Top of Supplied entries

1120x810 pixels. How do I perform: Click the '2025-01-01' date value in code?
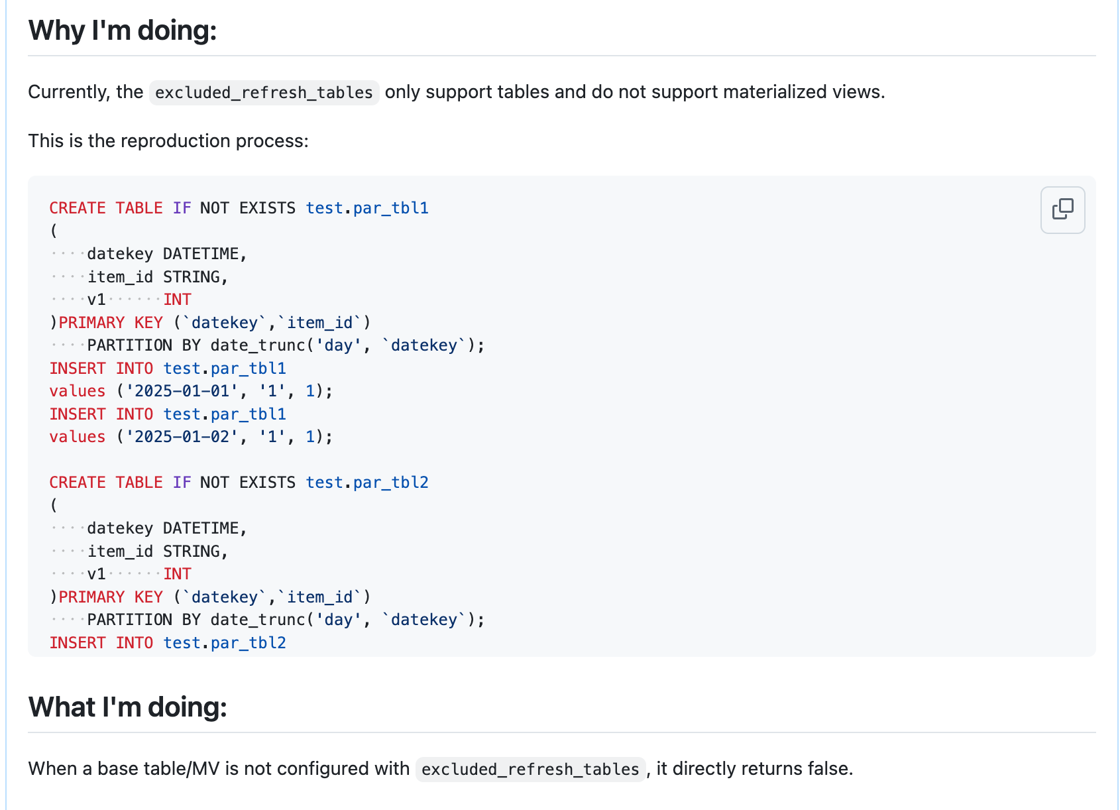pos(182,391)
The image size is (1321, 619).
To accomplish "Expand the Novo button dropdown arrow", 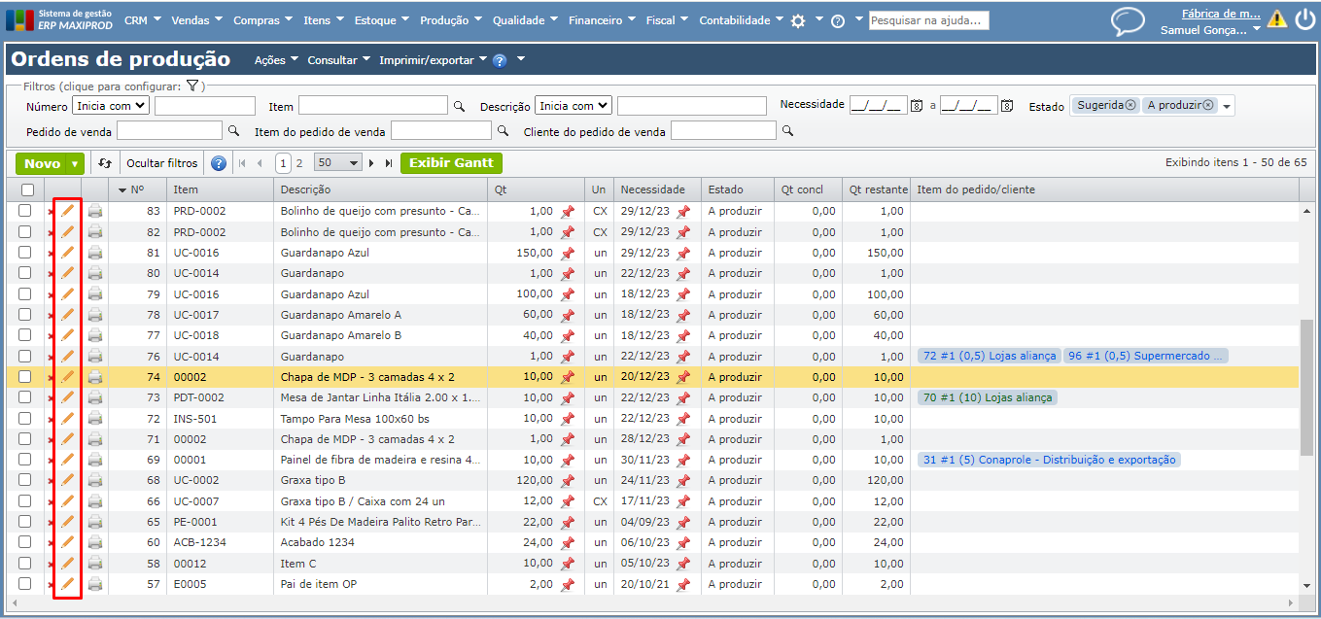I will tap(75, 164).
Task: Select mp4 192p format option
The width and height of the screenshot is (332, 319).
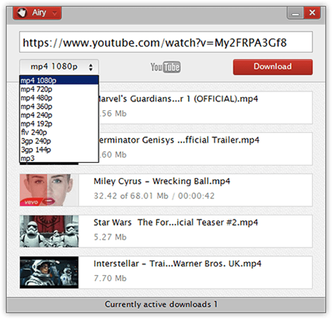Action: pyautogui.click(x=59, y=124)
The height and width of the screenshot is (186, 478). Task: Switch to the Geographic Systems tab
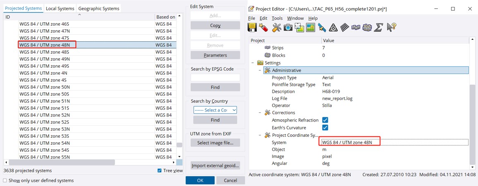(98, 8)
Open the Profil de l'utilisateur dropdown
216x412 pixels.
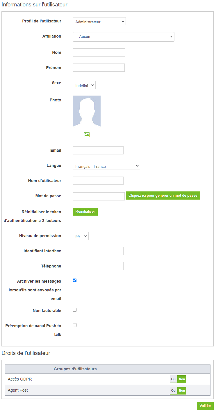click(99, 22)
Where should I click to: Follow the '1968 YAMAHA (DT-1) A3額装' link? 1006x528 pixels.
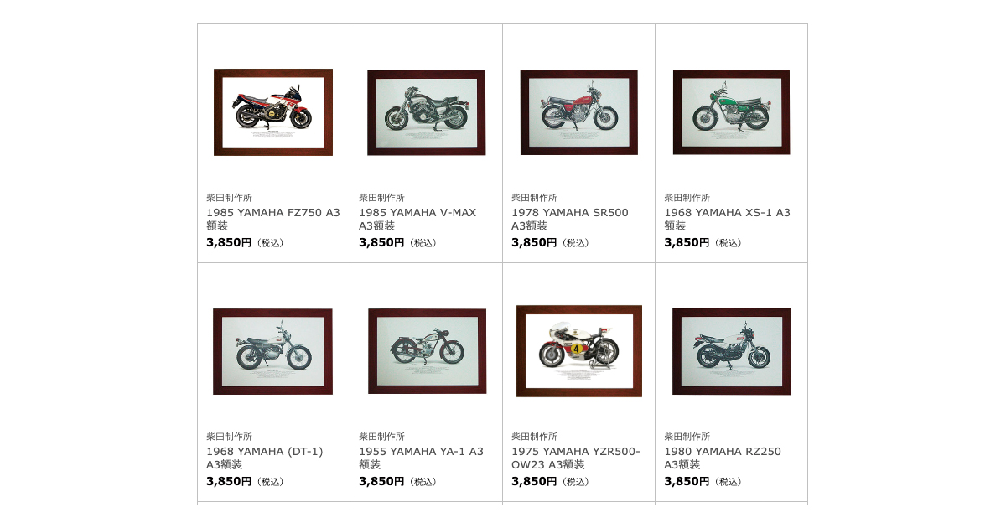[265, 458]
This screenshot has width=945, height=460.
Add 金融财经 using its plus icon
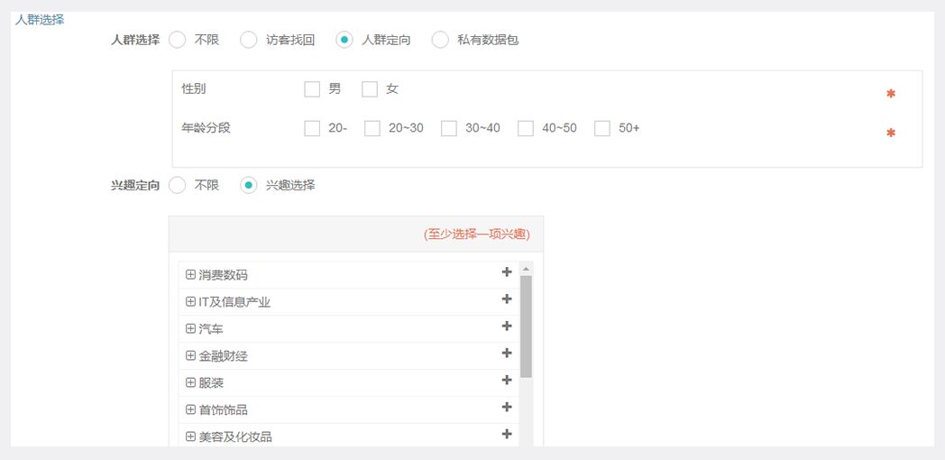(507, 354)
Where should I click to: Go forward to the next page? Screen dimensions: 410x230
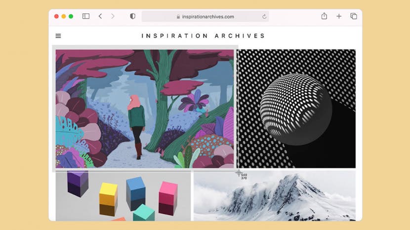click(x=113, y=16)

Bottom of Supplied entries
Top of Supplied entries

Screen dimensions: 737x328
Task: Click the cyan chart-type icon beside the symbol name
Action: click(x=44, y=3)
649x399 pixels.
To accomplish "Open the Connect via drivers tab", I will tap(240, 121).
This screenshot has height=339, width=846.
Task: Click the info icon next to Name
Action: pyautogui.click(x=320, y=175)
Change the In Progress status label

Bottom of Supplied entries

What is needed - Restate word for word the lines of the data above, starting at the line containing "649x399 pixels." and ending at the line containing "Change the In Progress status label", both included, and nothing more.

Answer space -
649x399 pixels.
To accomplish "Open the Connect via drivers tab", I will tap(240, 121).
This screenshot has height=339, width=846.
Task: Click the info icon next to Name
Action: pyautogui.click(x=320, y=175)
Change the In Progress status label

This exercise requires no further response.